Paradoxalement, du côté des clavecinistes, l’héritage paraît non seulement moins abondant mais les références aussi plus difficiles à décanter. Peut-être parce qu’ici les diversités d’écoles, les particularités de chaque instrument voire les disparités des prises de son ne favorisent pas l’unanimité. Même aujourd’hui l’impasse sur Gustav Leonhardt reste difficile à faire, et pourtant... Ce clavecin gourmé, parfois sec de résonances et humainement bridé ne paraît guère de nature à faire le tour de la question. Les vertus cérébrales de l’austérité nordique, sans doute... Mais résumer Bach à cela paraît quand même difficile
Blandine Rannou va-t-elle réconcilier tout le monde ? Il y a dans cette nouvelle version trop d’options personnelles pour qu’on ne puisse pas lui opposer une observance du texte qui certes n’est jamais prise en défaut mais tire quand même beaucoup vers l’extrême. Objectivement, avouons même que si un pianiste se permettait de distendre à ce point ses phrasés dans les Variations Goldberg, on le classerait définitivement parmi les contorsionnistes qui ambitionnent surtout de se faire remarquer à tout prix. Mais chez Blandine Rannou le miracle de cette réinvention du texte à chaque mesure est qu’elle parvient toujours à convaincre. Ajoutons d’ailleurs que lors des reprises, régulièrement observées, l’interprète nous gratifie à chaque fois d’une vision encore différente, la comparaison entre la version A et la version B qui suit immédiatement s’avérant là encore riche d’enseignements.
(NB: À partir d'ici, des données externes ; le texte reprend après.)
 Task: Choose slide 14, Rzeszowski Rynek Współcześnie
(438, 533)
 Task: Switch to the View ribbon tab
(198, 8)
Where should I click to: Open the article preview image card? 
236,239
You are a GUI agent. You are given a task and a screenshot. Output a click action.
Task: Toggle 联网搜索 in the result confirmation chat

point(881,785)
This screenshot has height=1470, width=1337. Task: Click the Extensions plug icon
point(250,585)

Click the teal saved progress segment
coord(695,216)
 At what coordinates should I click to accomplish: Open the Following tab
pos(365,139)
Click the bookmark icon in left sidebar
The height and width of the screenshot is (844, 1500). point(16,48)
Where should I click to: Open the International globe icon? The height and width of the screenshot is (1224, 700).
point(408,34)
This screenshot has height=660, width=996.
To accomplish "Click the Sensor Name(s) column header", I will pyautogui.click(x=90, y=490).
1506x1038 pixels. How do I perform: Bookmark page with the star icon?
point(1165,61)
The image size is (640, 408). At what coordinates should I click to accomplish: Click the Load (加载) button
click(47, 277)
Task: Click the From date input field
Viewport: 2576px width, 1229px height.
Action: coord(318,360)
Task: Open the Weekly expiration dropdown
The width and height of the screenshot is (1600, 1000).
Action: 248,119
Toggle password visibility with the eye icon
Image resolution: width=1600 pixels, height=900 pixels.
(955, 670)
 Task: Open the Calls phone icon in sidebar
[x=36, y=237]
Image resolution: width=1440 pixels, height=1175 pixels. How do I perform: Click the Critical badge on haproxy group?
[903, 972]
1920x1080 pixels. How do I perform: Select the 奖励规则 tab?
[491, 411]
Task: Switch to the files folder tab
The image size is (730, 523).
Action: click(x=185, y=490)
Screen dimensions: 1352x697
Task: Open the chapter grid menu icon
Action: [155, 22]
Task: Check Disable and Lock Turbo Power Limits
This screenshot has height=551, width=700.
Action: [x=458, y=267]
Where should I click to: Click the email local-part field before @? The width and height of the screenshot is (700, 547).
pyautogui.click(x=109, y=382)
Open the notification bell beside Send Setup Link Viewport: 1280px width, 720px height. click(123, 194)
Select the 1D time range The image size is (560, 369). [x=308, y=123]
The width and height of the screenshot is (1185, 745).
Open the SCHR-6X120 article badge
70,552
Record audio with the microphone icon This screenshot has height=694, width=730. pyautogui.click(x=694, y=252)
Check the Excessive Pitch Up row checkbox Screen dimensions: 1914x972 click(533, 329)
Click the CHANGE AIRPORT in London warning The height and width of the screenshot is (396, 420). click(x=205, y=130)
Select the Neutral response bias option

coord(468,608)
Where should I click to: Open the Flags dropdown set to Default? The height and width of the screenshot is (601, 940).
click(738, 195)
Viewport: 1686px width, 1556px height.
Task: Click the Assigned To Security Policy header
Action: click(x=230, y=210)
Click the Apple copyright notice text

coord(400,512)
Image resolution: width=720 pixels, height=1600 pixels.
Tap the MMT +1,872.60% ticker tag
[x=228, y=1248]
Somme toute voilà une interprète qui prend tous les risques mais gagne aussi ses paris, y compris celui d’inviter à de multiples réécoutes sans susciter de sentiment de lassitude auditive. Le charme sonore de l’instrument, idéalement capté, jusque dans un constant jeu de résonances qui permet à l’interprète de vraiment phraser sur la durée même des notes (un paradoxe apparent pour un instrument à sautereaux) n’y est pas pour rien, mais l’intelligence de l’interprète paraît aller bien au delà de ce confort auditif immédiat.
Des Variations Goldberg de référence au clavecin ? Le concept même est rendu absurde tant ici tout paraît particulier (y compris, d’emblée, la lenteur de l’Aria liminaire). Mais quel voyage, quelle richesse ! On est sûr, en tout cas, d’y revenir souvent. Et tous les pianistes devraient écouter un tel approfondissement, non pas pour le plagier mais pour au moins se nourrir de ces voies de réflexion royalement ouvertes.
En même temps que ces nouvelles Goldberg à ne pas manquer, l’éditeur republie en un seul coffret très économique tous les Bach précédemment enregistrés par Blandine Rannou : des Suites françaises, Suites anglaises et Toccatas de la même eau, même si l’interprète y apparaît moins affranchie d’une rhétorique saltatoire appliquée d’une façon peut-être trop systématique. A ce prix, il s’agit d’une véritable aubaine (5 CD ZZT111002).
Reste maintenant à Blandine Rannou à nous investir au disque le Bach le plus architectural, celui du Clavier bien tempéré ou de L’Art de la fugue, où l’on attend son inventivité avec impatience.